Él frunció las cejas:
—Por supuesto que no. Si no la hubiese expuesto a mi presencia en soledad, nada de eso hubiera sucedido.
—¿Expuesto a su presencia en soledad? ¿Eso es lo que sucedió? ¿Estuvimos solos y yo deseé besarlo?
—Así es.
—Creo que está pasando demasiado tiempo con doña Mariana.
El comentario lo dejó perplejo. ¿Qué tenía que ver doña Mariana con lo que estaban hablando?
—Paso la menor cantidad posible de tiempo con esa señora, se lo aseguro. Diez días de conocerla son tan suficientes como una vida, cuando se trata de doña Mariana.
—Y aun así, ella ya le contagió sus melindres acerca de los hombres y las mujeres.
Olivera se enojó con ella y alzó un poco la voz.
—No me ha contagiado nada, sargento Torres. Sé perfectamente que las mujeres son demasiado débiles como para controlar sus impulsos sensibles. Los hombres estamos mejor capacitados para ello.
El rostro de Jimena se ensombreció. No había nada diferente en Olivera del resto de los hombres que vivían en Buenos Aires. Consideraban a las mujeres seres irracionales incapaces de controlar sus impulsos.

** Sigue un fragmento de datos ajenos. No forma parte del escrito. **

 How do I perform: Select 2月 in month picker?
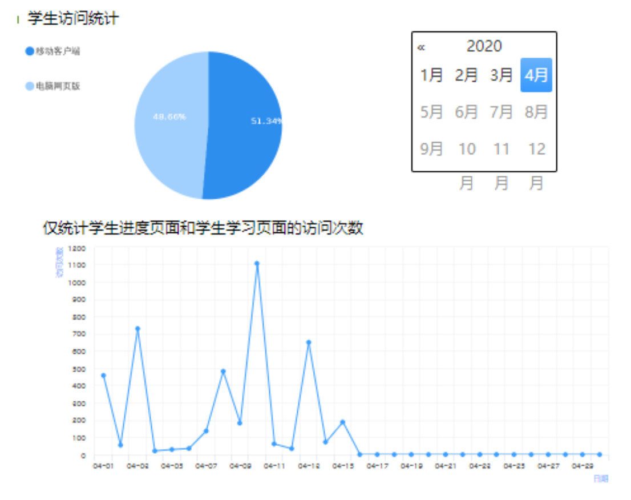point(467,75)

—De modo que me vi expuesta a sus encantos y actué siguiendo mis impulsos.
Él asintió.
—Eso es lo que sucedió. Discúlpeme, no volverá a repetirse.

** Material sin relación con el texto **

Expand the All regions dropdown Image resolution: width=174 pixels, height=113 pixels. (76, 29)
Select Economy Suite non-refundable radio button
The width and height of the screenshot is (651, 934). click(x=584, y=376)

Jimena no le contestó y comenzó a caminar sin esperarlo. Una afirmación tan estúpida no merecía ningún comentario.
Doña Mariana y Francisca se habían puesto de pie y Clodomira estaba llegando hasta el lugar. Todavía había suficiente luz, pero el sol del atardecer llenaba de sombras largas el pasto del jardín.

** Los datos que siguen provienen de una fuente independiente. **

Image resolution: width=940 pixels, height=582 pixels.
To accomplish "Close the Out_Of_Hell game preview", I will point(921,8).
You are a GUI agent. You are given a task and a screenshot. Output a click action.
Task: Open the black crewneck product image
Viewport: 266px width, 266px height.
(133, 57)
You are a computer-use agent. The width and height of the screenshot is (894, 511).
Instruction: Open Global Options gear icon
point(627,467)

Los invitados inesperados se despidieron, Jimena apenas saludó a todos. Tenía ganas de partirle algo en la cabeza a Olivera por haber negado que el beso hubiera sido algo que ambos habían deseado y no producto de su falta de control.
Vio la bolsita de nueces sobre la mesa y agradeció las lecciones de puntería que estaba recibiendo en el entrenamiento con los Patriotas de la Unión. Tomó una. Los acompañó quedándose un poco relegada, mientras los visitantes caminaban hacia la tranquera que funcionaba como puerta de entrada a la quinta. Allí los esperaba la carreta en la que habían llegado.
¿Control? Él la había besado aquella madrugada bajo la tienda, de modo que su control era bastante escaso.
¿Irracional? Para nada, quería besarlo y al hacerlo sabía perfectamente las consecuencias de aquello. O no. No esperaba de él aquel discurso sobre las mujeres y los hombres y la diferencia de sentimientos entre ellos.
Alzó la mano que encerraba una nuez, apuntó y la arrojó sobre la cabeza de Olivera. La nuez lo golpeó con tanta violencia que él se detuvo, emitiendo un insulto y frotándose la nuca con la mano.
Todos se dieron vuelta a mirarla. Su madre y Julieta ocultaban sus risas, Jacinta la miraba asombrada, mientras Guillermo había desaparecido por algún lugar y solo se oían sus carcajadas.
Jimena alzó la mano a alguien del grupo:
—¡Te olvidas tus nueces, Francisca!
Francisca volvió a negar disimuladamente con la cabeza.
—Vamos, Francisca, cayó cerca del capitán Olivera. Creo que está allí junto a uno de sus pies.